For instance, when Stanford University learned of Alan Schatzberg’s boundary violations vis a vis his NIH-funded projects and his personal corporation, they first pushed back on legalistic technical grounds. Only later did the Stanford administration get the message by removing Schatzberg from his Principal Investigator role with NIH grants, and eventually appointing a new chair of psychiatry. Meanwhile, the public image of Stanford suffered.
For instance, when the American Psychiatric Association was warned that Alan Schatzberg was a problematic candidate for election as President of the association on account of his history of ethical compromise, they went ahead anyway and they have since had opportunity to regret that decision. Here again, the professional society appears to have lost sight of the ethical forest for the legal trees. The credibility and reputation of the APA have suffered because of the taint associated with Schatzberg’s presidency.
For instance, when the New York Times recently exposed the ghostwriting associated with the 1999 textbook of Charles Nemeroff and Alan Schatzberg, the so-called authors responded with typical legalistic defenses. They and the University of Miami and the American Psychiatric Association Press (the publisher) again lost sight of the ethical forest for the legal trees. This stereotyped, public relations driven response ignores the visceral and esthetic distaste most observers felt on learning about the collusion between the ‘authors,’ the professional writing company and the sponsoring pharmaceutical corporation. Even the defense that it occurred a long time ago fails. In the Porteous trial, the prosecution established that dishonorable events in an officer’s past are grounds for impeachment, whether or not they also occurred during the person’s time in office.
For instance, when Harvard Medical School planned a new CME program on psychopharmacology in mid-2011, they engaged a number of compromised academic speakers, including Nemeroff and Schatzberg. What the hell was Harvard thinking? I told the Course Director, Carl Salzman, that this amounts to pandering. He replied defensively that Nemeroff and Schatzberg are well regarded speakers and that he would ensure that they gave unbiased presentations. That’s not the point. The point is that they have done serious damage to our field, and for Harvard Medical School to give them top billing amounts to denial of the elephant in the living room. It’s collusion in service of their public rehabilitation. I told Dr. Salzman that his logic amounts to compartmentalized thinking. I might have added that Adolf Hitler gave a lot of great speeches that received rave reviews and that compartmentalized thinking was widespread in the nation of Germany between 1928 and 1945. Meanwhile, Harvard Medical School gets a black eye through its association with these compromised individuals. So do the other speakers who will be on the panel. Who needs this kind of taint? Dr. Salzman can defend Nemeroff and Schatzberg all he wants on specious legalistic grounds, but who cares? Harvard Medical School could use some moral clarity.

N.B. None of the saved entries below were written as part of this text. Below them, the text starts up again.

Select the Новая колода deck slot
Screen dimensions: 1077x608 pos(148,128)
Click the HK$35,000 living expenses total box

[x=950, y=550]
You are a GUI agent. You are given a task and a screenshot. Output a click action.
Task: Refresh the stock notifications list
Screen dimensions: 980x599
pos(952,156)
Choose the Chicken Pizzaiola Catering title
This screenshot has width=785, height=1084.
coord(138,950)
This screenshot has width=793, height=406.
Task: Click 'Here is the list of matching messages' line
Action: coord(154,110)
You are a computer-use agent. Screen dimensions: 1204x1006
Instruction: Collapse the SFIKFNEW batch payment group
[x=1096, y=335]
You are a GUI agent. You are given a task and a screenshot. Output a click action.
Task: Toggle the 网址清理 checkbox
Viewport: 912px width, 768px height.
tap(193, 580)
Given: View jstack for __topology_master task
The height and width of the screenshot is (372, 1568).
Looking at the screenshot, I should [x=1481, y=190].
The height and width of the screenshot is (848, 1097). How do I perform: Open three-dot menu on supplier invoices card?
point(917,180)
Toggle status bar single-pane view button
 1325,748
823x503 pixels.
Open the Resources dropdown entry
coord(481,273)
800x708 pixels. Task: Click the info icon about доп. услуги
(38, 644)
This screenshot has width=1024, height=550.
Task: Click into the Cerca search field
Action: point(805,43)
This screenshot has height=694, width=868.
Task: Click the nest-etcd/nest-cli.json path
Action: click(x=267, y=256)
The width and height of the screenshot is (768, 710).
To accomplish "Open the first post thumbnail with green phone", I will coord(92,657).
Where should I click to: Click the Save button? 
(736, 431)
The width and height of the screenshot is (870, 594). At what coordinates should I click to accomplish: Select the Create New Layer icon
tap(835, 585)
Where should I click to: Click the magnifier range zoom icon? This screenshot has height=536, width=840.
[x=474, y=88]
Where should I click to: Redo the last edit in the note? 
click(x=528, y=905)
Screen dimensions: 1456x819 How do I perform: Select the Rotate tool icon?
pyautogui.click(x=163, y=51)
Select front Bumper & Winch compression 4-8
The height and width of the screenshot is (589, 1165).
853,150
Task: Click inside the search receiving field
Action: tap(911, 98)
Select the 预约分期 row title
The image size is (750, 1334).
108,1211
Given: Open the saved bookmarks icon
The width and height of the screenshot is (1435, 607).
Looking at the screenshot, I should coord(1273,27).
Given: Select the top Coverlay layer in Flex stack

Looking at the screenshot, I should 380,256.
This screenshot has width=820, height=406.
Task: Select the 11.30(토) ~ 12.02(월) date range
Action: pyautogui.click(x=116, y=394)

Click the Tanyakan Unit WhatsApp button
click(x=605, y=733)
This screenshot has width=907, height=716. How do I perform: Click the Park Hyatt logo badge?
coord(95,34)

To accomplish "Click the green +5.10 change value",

So, we come back to the impeachment trial of Judge Porteous. Impeachment protects the institution. When sleazebags get into positions of authority and trust they need to be dumped, and our professional and academic institutions need to have enough spine to dump them. At the very least, we don’t need to tolerate institutions like Harvard Medical School pandering to compromised academic bad actors. For shame.